Text -

(begin)

Is there an opportunity to improve the speed of my algorithm?

It is implemented in python using scikit-learn. The procedure of backtesting is defined as follows:

Train the model on 900 ( the first three years ) data points
Make a prediction for the next day t+1
Retrain the model on the next datapoint t+1
again make a prediction with the model for the day t+2
Retrain the model ....
make a prediction ...

Simply, make a prediction for the next data point and retrain the model on this data point. Then do this till the current day ( last data point ). For some stock predictions, this could be up to 5000 data points, which means by starting this backtesting procedure with a model trained on the first 900 data points, I need to retrain and predict the model 4100 times.

To parallelize the procedure I am using multiprocessing. I have the chance to use a server, that provides 40 CPU kernels. So what I am doing is:

Divide the data points 4100 in 40 parts
Start a process on every kernel which runs the procedure for 1 part
after finishing the procedure, write the result on disk
collect every result and put it together

Python Code:

pool = Pool()
results = []

for i in range(len(parts)):
    try:
        result = pool.apply_async(classify_parts,[parts[i], parts[i+1]])

(end)

A sequence of records -
(begin)

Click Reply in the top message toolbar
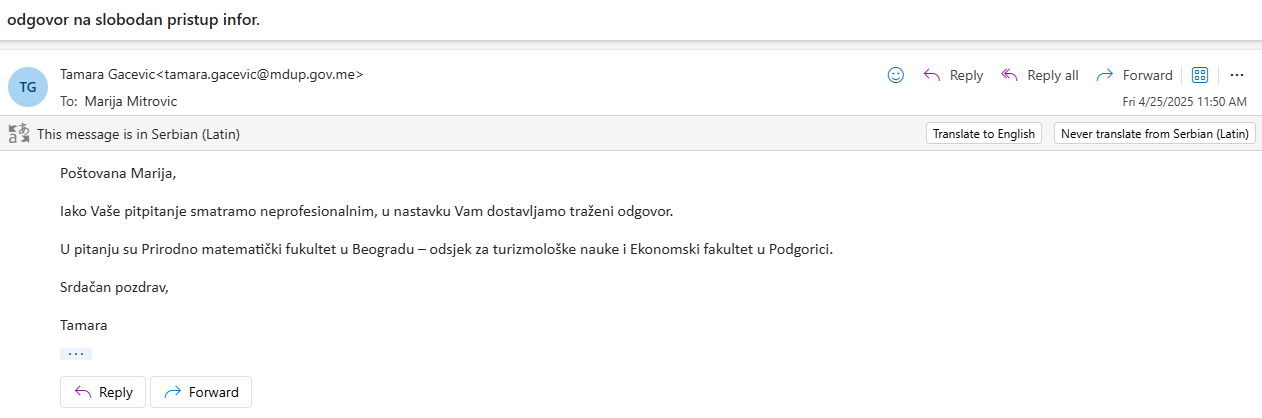 [x=953, y=75]
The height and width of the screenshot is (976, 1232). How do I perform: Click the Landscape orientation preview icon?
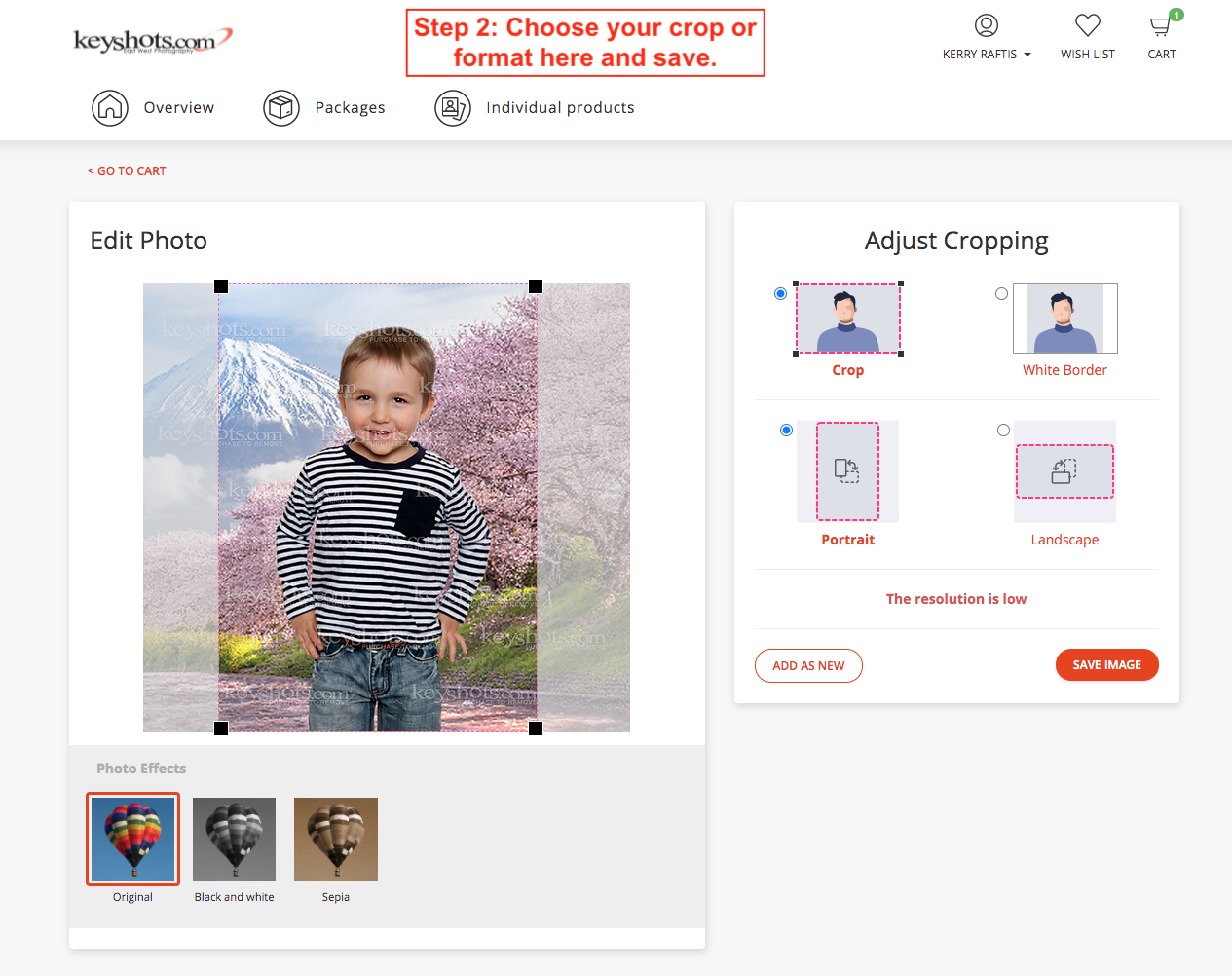1064,471
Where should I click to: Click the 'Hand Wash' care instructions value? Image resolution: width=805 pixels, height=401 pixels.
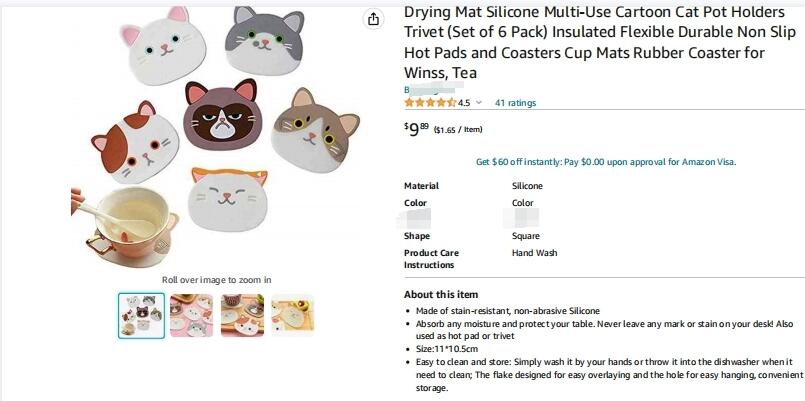click(x=534, y=253)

(end)

Problems to solve -
**A.** In the backtesting post, how many CPU kernels does the available server provide?
**B.** Reproduce the passage of the backtesting post from "Divide the data" up to and including "pool = Pool()", substituting "core" for "kernel".
The rows are not required for any of the tasks.

Expected answers -
**A.** The server provides 40 CPU kernels.

**B.**
Divide the data points 4100 in 40 parts
Start a process on every core which runs the procedure for 1 part
after finishing the procedure, write the result on disk
collect every result and put it together

Python Code:

pool = Pool()